Generalized Parametrization Dependence in Quantum Gravity

TL;DR

This paper investigates how gauge choices and field parametrizations affect the renormalization group flows in quantum gravity, finding stable fixed points that support the asymptotic safety scenario.

Contribution

It introduces a two-parameter class of covariant gauges and analyzes their impact on quantum gravity fixed points, demonstrating parametrization insensitivity at certain stationary points.

Findings

Identification of stationary points with minimal parametrization dependence

Existence of non-Gaussian UV stable fixed points

Analytical phase diagram with UV and IR complete trajectories

Abstract

We critically examine the gauge, and field-parametrization dependence of renormalization group flows in the vicinity of non-Gau\ss{}ian fixed points in quantum gravity.

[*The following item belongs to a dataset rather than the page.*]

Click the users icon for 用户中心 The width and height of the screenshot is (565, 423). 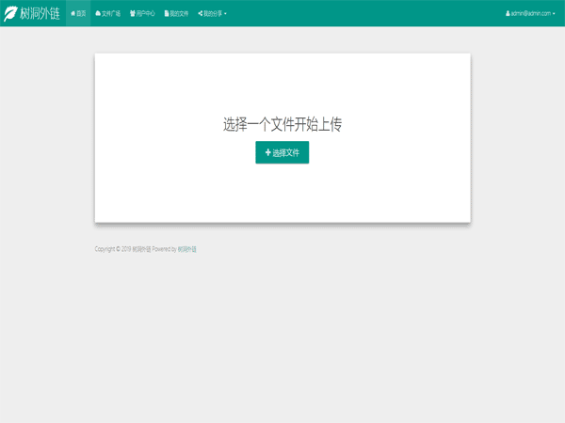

While physical observables are independent of such calculational specifications, the construction of quantum gravity field theories typically relies on off-shell quantities such as $\beta$ functions and generating functionals and thus face potential stability issues with regard to such generalized parametrizations. We analyze a two-parameter class of covariant gauge conditions, the role of momentum-dependent field rescalings and a class of field parametrizations. Using the product of Newton and cosmological constant as an indicator, the principle of minimum sensitivity identifies stationary points in this parametrization space which show a remarkable insensitivity to the parametrization. In the most insensitive cases, the quantized gravity system exhibits a non-Gau\ss{}ian UV stable fixed point, lending further support to asymptotically free quantum gravity. One of the stationary points facilitates an analytical determination of the quantum gravity phase diagram and features ultraviolet and infrared complete RG trajectories with a classical regime.